### [REQUIRED WORK]
Nothing in the data below may be left out; return all of it exactly.

Stored items
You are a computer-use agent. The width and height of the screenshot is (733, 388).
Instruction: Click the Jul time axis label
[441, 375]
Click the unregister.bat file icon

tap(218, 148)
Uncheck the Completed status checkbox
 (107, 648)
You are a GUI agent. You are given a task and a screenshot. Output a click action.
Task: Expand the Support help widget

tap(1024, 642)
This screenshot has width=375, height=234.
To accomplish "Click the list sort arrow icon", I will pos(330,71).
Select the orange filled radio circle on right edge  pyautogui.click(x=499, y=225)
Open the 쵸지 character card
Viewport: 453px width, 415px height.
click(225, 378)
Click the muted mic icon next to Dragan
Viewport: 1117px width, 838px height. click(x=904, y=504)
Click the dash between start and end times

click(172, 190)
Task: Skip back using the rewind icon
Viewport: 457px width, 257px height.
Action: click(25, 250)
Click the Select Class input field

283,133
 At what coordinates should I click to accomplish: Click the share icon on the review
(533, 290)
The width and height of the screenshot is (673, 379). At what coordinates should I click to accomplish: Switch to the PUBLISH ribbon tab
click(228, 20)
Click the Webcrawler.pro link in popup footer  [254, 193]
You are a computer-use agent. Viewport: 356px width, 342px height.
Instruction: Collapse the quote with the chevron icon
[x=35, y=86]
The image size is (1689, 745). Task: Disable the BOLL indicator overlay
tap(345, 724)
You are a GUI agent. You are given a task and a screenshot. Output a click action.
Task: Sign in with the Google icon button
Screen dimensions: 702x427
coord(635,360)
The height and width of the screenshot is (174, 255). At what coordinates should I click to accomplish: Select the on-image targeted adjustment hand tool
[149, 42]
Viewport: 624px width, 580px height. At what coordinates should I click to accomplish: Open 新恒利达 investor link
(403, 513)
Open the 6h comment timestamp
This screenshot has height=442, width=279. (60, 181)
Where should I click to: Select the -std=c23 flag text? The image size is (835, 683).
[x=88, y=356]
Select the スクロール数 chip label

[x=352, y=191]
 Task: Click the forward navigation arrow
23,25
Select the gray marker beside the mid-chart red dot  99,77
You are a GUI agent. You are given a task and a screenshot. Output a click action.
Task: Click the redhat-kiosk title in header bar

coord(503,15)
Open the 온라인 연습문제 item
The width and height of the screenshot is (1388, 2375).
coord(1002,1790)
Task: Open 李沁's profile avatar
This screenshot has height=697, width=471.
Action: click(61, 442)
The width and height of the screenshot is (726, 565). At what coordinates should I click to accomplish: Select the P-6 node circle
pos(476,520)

### [OUTPUT BELOW]
You are a computer-use agent. The width and height of the screenshot is (733, 388).
Instruction: Click the Jul time axis label
[441, 375]
Click the unregister.bat file icon

tap(218, 148)
Uncheck the Completed status checkbox
 (107, 648)
You are a GUI agent. You are given a task and a screenshot. Output a click action.
Task: Expand the Support help widget

tap(1024, 642)
This screenshot has width=375, height=234.
To accomplish "Click the list sort arrow icon", I will pos(330,71).
Select the orange filled radio circle on right edge  pyautogui.click(x=499, y=225)
Open the 쵸지 character card
Viewport: 453px width, 415px height.
click(225, 378)
Click the muted mic icon next to Dragan
Viewport: 1117px width, 838px height. click(x=904, y=504)
Click the dash between start and end times

click(172, 190)
Task: Skip back using the rewind icon
Viewport: 457px width, 257px height.
Action: click(25, 250)
Click the Select Class input field

283,133
 At what coordinates should I click to accomplish: Click the share icon on the review
(533, 290)
The width and height of the screenshot is (673, 379). At what coordinates should I click to accomplish: Switch to the PUBLISH ribbon tab
click(228, 20)
Click the Webcrawler.pro link in popup footer  [254, 193]
You are a computer-use agent. Viewport: 356px width, 342px height.
Instruction: Collapse the quote with the chevron icon
[x=35, y=86]
The image size is (1689, 745). Task: Disable the BOLL indicator overlay
tap(345, 724)
You are a GUI agent. You are given a task and a screenshot. Output a click action.
Task: Sign in with the Google icon button
Screen dimensions: 702x427
coord(635,360)
The height and width of the screenshot is (174, 255). At what coordinates should I click to accomplish: Select the on-image targeted adjustment hand tool
[149, 42]
Viewport: 624px width, 580px height. At what coordinates should I click to accomplish: Open 新恒利达 investor link
(403, 513)
Open the 6h comment timestamp
This screenshot has height=442, width=279. (60, 181)
Where should I click to: Select the -std=c23 flag text? The image size is (835, 683).
[x=88, y=356]
Select the スクロール数 chip label

[x=352, y=191]
 Task: Click the forward navigation arrow
23,25
Select the gray marker beside the mid-chart red dot  99,77
You are a GUI agent. You are given a task and a screenshot. Output a click action.
Task: Click the redhat-kiosk title in header bar

coord(503,15)
Open the 온라인 연습문제 item
The width and height of the screenshot is (1388, 2375).
coord(1002,1790)
Task: Open 李沁's profile avatar
This screenshot has height=697, width=471.
Action: click(61, 442)
The width and height of the screenshot is (726, 565). At what coordinates should I click to accomplish: Select the P-6 node circle
pos(476,520)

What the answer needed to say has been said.